WT1 gene mutations impact post-transplant relapse in myelodysplastic syndrome with excess blasts 2 patients

Wenwen Guo  1   2 Haixiao Zhang  1   2 Mingyang Wang  1   2 Yawei Zheng  1   2 Yigeng Cao  1   2 Xiaoyu Zhang  1   2 Weihua Zhai  1   2 Rongli Zhang  1   2 Donglin Yang  1   2 Jialin Wei  1   2 Yi He  1   2 Qiaoling Ma  1   2 Yonghui Xia  1   2 Aiming Pang  1   2 Sizhou Feng  1   2 Mingzhe Han  1   2 Erlie Jiang  3   4
Affiliations

WT1 gene mutations impact post-transplant relapse in myelodysplastic syndrome with excess blasts 2 patients

Wenwen Guo et al. Ann Hematol. 2024 Aug.

Abstract

Wilms tumor 1 (WT1) gene mutations are infrequent in myelodysplastic syndrome (MDS), but MDS with WT1 mutations (WT1mut) is considered high risk for acute myeloid leukemia (AML) transformation. The influence of WT1 mutations in patients with MDS after allogeneic hematopoietic stem cell transplantation (allo-HSCT) is unclear. We performed a retrospective analysis of 136 MDS with excess blasts 2 (MDS-EB2) patients with available WT1 status who underwent their first allo-HSCT between 2017 and 2022 in our center.

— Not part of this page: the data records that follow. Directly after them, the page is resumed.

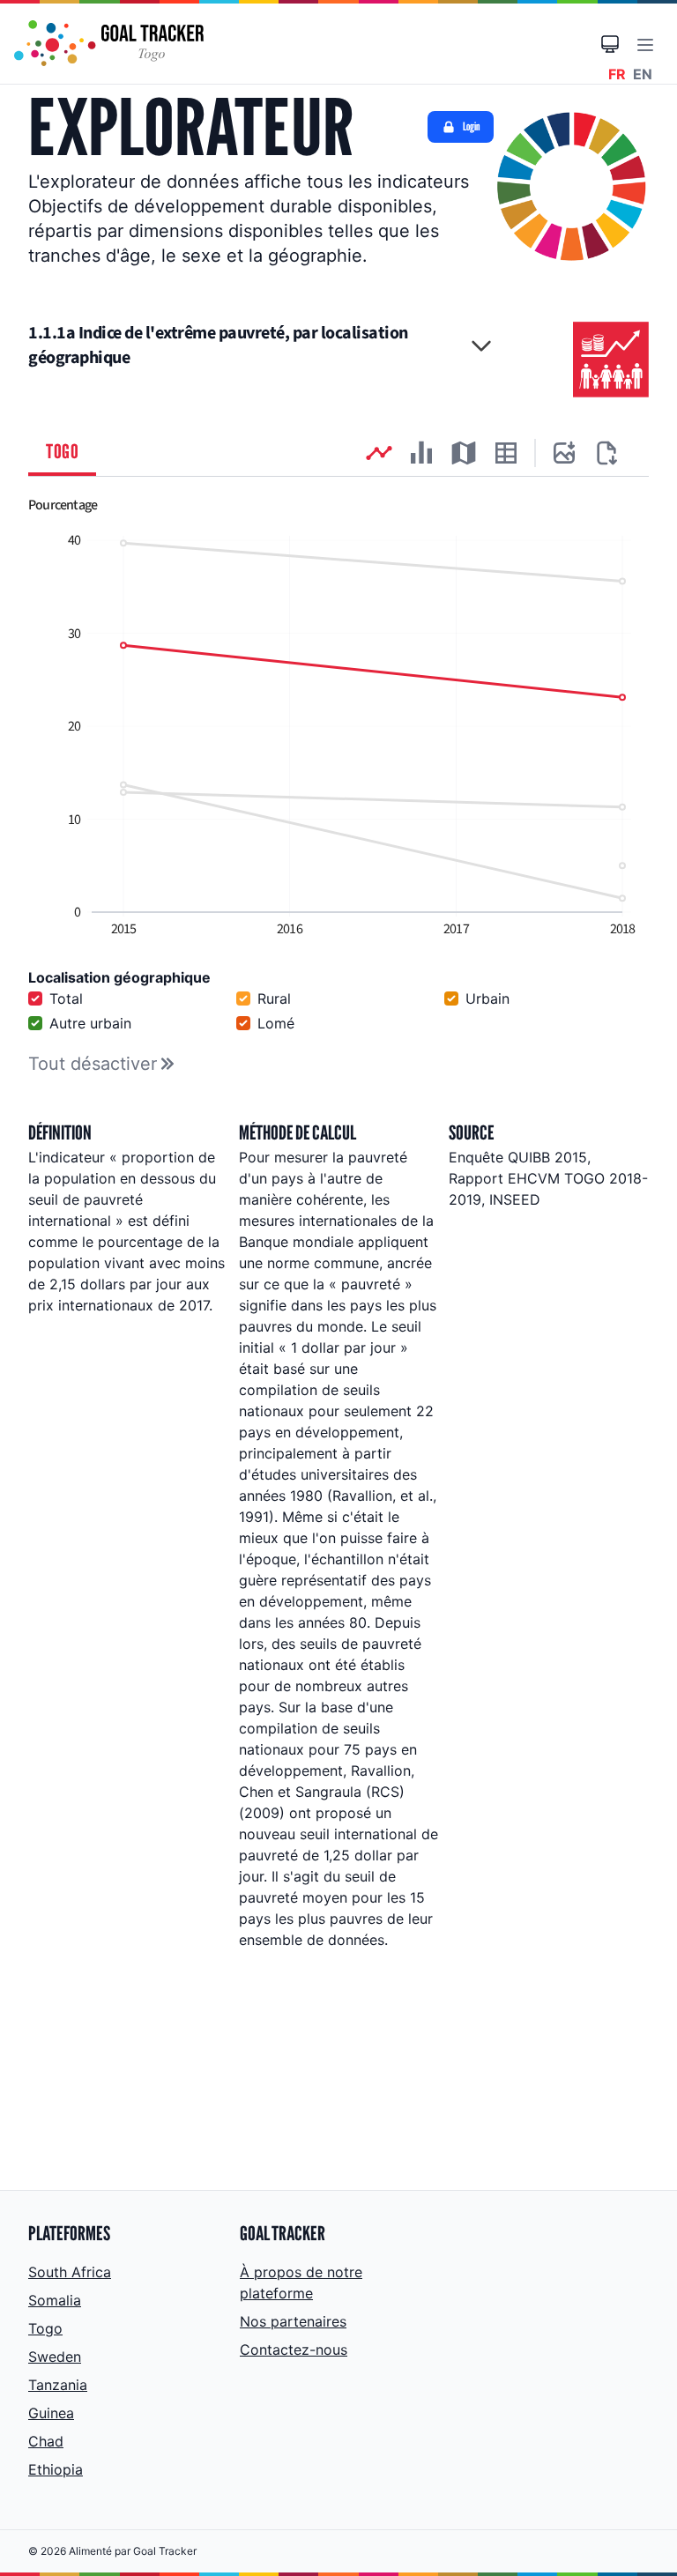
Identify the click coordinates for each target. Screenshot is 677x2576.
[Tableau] (506, 453)
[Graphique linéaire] (379, 453)
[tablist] (338, 453)
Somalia (54, 2300)
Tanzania (57, 2385)
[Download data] (606, 453)
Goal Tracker (165, 2550)
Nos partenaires (293, 2321)
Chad (45, 2441)
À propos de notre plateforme (301, 2282)
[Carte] (464, 453)
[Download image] (564, 453)
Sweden (54, 2356)
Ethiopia (55, 2469)
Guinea (51, 2413)
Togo (45, 2328)
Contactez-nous (293, 2349)
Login (471, 126)
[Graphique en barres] (421, 453)
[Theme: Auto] (610, 44)
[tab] (62, 453)
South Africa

There were 20 (20/136, 15%) cases in the WT1mut group and 116 (116/136, 85%) cases in the WT1 wild-type (WT1wt) group. WT1mut patients had a higher 2-year cumulative incidence of relapse (CIR) than WT1wt cases (26.2% vs. 9.4%, p = 0.037) after allo-HSCT. Multivariate analysis of relapse showed that WT1 mutations (HR, 6.0; p = 0.002), TP53 mutations (HR, 4.2; p = 0.021), and ≥ 5% blasts in bone marrow (BM) at transplantation (HR, 6.6; p = 0.004) were independent risk factors for relapse. Patients were stratified into three groups according to the risk factors. Two-year CIR differed significantly in high-, intermediate-, and low-risk groups (31.8%, 11.6%, and 0%, respectively). Hence, WT1 mutations may be related to post-transplant relapse in patients with MDS-EB2, which warrants further study.

Keywords: Allogeneic hematopoietic stem cell transplantation; Mutations; Myelodysplastic syndrome; WT1.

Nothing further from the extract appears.